Augmented reality (AR), an enhanced version of reality created by the use of technology to overlay digital information on an image of something being viewed through a device (as a smartphone camera) in real time, is quickly becoming a powerful tool in retailers’ marketing toolkit.

As virtual and augmented reality technology rapidly improves, analysts predict the retail industry may be one the biggest beneficiaries. IDC estimates the market for the technologies will explode from about $5.2 billion in 2015 to $162 billion in 2020.

2016 saw the hype of AR explode with Pokemon Go! yet the more sustainable use cases for this technology may come from changing the way consumers browse and select their products.  The promise of AR when shopping is that through platforms such as Google’s Tango platform, users can select images of furniture or décor from a retailer such as Wayfair’s online catalogue and use the touch screen on their phone or tablet to position the objects on their room’s floor, walls, or ceiling.  Not only can they see how the piece would look in their room they can see if and how well it will fit with the existing decor.  

Kyle Nel, executive director of Lowe’s Innovation Labs division believes this usefulness will extent to their living space. “This technology is an important step forward in our vision for how AR and VR will shape the way our customers design, build, and enjoy their homes.” Nel thinks contractors, architects, and designers will buy the phone to help their clients conceptualize projects and he hopes that consumers will buy it, too.

Microsoft Corp., Facebook Inc. and Snap Inc. have joined Google in investing heavily in augmented and virtual reality.
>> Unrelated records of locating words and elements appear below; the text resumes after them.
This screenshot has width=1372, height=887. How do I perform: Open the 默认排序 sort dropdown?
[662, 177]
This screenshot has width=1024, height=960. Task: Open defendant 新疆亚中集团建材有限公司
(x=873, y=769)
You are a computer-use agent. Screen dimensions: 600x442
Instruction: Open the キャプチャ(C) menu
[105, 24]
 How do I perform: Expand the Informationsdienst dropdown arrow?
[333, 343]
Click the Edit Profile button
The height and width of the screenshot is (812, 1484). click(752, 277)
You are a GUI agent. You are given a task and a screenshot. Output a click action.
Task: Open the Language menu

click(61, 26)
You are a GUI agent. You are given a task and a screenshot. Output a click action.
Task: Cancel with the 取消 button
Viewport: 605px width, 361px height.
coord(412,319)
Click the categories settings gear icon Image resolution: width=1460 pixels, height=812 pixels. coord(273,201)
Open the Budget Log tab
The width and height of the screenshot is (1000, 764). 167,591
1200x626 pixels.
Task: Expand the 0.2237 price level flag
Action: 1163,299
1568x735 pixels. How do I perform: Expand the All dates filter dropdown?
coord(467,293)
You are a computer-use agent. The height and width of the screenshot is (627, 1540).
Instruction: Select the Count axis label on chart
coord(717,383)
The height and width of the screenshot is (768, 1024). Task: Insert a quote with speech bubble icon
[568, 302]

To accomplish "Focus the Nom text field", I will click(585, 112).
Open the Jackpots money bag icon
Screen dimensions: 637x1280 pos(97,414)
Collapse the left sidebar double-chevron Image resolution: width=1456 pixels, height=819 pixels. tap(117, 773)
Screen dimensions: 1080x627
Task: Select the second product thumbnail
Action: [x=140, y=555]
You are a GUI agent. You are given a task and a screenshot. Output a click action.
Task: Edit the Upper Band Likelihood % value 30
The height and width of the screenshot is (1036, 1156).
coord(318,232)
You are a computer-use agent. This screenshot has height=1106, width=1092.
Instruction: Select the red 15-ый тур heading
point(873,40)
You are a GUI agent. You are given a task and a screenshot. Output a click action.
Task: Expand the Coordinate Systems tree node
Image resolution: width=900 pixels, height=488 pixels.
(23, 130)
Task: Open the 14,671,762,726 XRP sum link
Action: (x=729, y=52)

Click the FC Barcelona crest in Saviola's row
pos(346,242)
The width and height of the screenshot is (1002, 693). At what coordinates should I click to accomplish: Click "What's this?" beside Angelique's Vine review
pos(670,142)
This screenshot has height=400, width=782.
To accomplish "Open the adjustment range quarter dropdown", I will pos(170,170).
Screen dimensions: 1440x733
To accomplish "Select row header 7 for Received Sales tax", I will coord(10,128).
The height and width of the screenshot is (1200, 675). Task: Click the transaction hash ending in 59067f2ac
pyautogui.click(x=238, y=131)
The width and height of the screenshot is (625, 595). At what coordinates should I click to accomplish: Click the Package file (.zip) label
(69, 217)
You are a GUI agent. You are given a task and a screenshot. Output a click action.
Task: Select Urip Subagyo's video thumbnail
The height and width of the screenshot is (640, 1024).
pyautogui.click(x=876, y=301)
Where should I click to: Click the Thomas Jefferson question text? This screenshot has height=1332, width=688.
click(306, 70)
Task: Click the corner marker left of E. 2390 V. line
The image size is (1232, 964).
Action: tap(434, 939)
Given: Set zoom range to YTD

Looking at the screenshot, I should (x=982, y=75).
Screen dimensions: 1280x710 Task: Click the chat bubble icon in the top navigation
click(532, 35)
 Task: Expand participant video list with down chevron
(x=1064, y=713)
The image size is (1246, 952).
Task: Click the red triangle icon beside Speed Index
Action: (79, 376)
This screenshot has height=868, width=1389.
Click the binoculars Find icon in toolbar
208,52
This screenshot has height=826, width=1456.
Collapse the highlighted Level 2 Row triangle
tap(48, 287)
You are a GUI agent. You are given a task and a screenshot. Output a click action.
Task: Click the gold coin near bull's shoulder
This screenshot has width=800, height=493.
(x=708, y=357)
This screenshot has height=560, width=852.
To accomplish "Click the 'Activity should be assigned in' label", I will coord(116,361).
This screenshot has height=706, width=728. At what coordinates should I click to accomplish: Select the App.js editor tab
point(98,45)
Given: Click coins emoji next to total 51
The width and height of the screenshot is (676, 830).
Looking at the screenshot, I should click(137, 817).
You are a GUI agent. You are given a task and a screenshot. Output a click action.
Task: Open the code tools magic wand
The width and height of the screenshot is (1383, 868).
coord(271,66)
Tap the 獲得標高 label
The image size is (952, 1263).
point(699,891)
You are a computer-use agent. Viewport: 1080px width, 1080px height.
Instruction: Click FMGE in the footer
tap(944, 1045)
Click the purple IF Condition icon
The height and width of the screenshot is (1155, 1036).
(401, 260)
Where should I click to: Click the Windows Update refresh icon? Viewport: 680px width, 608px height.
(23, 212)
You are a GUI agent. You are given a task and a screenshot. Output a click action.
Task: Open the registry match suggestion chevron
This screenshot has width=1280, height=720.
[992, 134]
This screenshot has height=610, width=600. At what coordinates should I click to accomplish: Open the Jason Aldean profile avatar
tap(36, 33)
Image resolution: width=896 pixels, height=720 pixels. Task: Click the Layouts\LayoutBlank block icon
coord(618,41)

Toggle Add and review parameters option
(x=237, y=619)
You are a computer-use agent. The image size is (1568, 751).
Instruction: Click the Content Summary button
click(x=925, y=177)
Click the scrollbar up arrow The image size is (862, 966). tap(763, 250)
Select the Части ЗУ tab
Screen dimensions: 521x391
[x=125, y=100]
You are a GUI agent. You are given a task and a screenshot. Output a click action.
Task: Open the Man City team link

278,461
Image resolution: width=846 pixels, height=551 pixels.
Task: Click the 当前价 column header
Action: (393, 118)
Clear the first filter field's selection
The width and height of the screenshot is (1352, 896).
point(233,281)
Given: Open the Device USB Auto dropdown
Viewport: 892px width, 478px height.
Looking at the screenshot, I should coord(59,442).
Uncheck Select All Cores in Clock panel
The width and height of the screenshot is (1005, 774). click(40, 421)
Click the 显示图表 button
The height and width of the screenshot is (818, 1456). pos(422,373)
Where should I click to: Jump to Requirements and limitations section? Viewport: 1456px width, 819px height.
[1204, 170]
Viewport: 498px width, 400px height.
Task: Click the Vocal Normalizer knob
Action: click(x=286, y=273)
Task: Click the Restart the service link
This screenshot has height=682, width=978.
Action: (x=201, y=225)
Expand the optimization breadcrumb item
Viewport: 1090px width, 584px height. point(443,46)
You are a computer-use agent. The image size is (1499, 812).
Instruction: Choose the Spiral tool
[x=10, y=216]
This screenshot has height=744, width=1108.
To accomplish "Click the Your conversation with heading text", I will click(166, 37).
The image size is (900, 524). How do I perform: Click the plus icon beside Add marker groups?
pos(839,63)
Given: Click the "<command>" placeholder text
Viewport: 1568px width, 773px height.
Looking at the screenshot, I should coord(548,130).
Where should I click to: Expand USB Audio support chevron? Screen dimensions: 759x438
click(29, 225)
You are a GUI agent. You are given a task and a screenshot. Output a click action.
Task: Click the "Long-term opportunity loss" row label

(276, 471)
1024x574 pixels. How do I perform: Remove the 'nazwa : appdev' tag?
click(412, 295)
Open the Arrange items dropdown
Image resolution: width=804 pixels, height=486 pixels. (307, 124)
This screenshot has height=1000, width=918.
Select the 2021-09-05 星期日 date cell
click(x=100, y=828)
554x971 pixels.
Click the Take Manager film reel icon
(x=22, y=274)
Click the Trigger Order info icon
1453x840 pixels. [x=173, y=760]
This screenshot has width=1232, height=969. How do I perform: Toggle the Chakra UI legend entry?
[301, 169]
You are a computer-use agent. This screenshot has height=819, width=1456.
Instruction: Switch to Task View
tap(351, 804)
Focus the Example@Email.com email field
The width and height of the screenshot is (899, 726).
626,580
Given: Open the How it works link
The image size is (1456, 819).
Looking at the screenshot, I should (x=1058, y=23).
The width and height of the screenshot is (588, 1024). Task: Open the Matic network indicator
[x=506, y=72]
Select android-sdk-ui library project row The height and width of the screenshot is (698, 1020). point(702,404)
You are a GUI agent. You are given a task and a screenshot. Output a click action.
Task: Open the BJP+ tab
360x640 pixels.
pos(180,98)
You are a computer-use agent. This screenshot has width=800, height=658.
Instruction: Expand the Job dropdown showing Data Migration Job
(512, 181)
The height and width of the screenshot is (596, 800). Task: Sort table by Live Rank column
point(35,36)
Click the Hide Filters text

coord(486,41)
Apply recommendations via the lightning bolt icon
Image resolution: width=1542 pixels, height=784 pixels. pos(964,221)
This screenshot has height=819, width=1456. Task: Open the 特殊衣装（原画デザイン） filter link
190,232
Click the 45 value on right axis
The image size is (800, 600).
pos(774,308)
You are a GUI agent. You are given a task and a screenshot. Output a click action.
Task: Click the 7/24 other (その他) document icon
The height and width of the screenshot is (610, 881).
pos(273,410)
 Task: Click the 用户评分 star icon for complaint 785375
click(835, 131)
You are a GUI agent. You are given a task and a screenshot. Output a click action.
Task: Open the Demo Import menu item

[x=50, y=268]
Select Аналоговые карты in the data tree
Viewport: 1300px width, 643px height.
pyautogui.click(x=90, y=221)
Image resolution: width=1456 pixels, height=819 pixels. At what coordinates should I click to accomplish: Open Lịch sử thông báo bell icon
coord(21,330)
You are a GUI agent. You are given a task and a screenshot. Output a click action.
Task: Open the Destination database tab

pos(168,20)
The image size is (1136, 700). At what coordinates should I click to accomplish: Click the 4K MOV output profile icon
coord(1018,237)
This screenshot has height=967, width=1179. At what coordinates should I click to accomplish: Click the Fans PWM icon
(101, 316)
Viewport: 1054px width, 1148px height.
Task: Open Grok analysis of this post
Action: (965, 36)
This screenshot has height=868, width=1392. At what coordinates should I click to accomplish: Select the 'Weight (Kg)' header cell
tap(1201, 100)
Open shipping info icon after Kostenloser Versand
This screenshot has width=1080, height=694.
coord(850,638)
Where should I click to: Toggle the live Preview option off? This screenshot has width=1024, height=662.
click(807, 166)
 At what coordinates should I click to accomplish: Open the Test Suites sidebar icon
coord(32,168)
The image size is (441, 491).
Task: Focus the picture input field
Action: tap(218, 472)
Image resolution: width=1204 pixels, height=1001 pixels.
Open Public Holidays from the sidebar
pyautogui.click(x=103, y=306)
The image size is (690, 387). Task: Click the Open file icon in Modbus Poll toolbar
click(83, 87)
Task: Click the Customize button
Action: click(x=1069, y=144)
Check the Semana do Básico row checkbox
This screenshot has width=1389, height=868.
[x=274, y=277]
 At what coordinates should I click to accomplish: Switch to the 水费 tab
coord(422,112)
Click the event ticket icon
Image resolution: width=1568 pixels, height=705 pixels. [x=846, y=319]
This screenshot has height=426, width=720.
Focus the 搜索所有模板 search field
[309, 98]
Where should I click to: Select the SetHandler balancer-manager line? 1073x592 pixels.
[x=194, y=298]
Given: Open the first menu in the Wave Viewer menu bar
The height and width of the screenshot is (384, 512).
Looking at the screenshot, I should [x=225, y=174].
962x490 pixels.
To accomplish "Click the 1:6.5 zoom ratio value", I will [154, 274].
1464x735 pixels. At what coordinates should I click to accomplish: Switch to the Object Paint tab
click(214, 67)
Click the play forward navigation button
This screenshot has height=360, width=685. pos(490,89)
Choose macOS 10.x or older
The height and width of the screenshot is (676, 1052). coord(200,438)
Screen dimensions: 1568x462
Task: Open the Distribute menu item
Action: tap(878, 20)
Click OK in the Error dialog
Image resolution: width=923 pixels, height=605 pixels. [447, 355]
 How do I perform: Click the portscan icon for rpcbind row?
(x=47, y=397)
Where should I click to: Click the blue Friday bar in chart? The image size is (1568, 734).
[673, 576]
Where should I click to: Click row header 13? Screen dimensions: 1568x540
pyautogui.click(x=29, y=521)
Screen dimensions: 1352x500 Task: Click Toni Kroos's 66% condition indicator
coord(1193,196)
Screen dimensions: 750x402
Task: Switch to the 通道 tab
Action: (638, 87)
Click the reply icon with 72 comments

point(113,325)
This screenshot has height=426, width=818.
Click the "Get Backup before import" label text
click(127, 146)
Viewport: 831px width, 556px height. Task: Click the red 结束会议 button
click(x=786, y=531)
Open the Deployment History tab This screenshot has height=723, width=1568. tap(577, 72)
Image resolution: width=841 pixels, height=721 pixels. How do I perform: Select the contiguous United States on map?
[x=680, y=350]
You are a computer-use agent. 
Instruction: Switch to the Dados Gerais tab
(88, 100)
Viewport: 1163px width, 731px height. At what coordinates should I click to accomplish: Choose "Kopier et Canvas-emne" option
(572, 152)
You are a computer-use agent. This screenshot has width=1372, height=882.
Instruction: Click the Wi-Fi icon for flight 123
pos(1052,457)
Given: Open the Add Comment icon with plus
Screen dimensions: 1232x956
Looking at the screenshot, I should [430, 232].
Apple Inc. hasn’t revealed any plans for AR, but Chief Executive Officer Tim Cook has touted the technology publicly multiple times. Amazon.is thinking about virtual reality shopping too, according to IDC.  Though the promise is enticing, companies, however, must grapple with the dual challenge of mastering the necessary tech and finding an actual market.

It turns out that shoppers like the idea of using AR to explore and learn more about their prospective purchases, based on a new survey of 1,100 adult U.S. adult shoppers conducted by Interactions Consumer Experience Marketing.  The study found that most people would shop at a retailer more often if they offered augmented reality.  Here are the most popular, according to the survey:

60% — Furniture

55% — Clothing

39% — Grocery

35% — Shoes

25% — Makeup

25% — Jewelry

22% — Toys

The survey found that more than a third (34%) of shoppers already use augmented reality while shopping and nearly half (47%) of those like to use it both online and in a store.  Most (77%) of those who have used AR want to use it to see product differences, such as change in color or style, while more than half (65%) want to use it to get more product information.  Most (71%) shoppers said they would shop at a retailer more often if they used augmented reality and 61% said they prefer to shop at stores with AR over those without it.

AR also may have some influence on impulse purchasing, since 72% of those who have used AR said they purchased items they weren’t planning to because of augmented reality. Almost half (45%) said it save them time and 68% said they spend more time at a retailer if they can shop with augmented reality.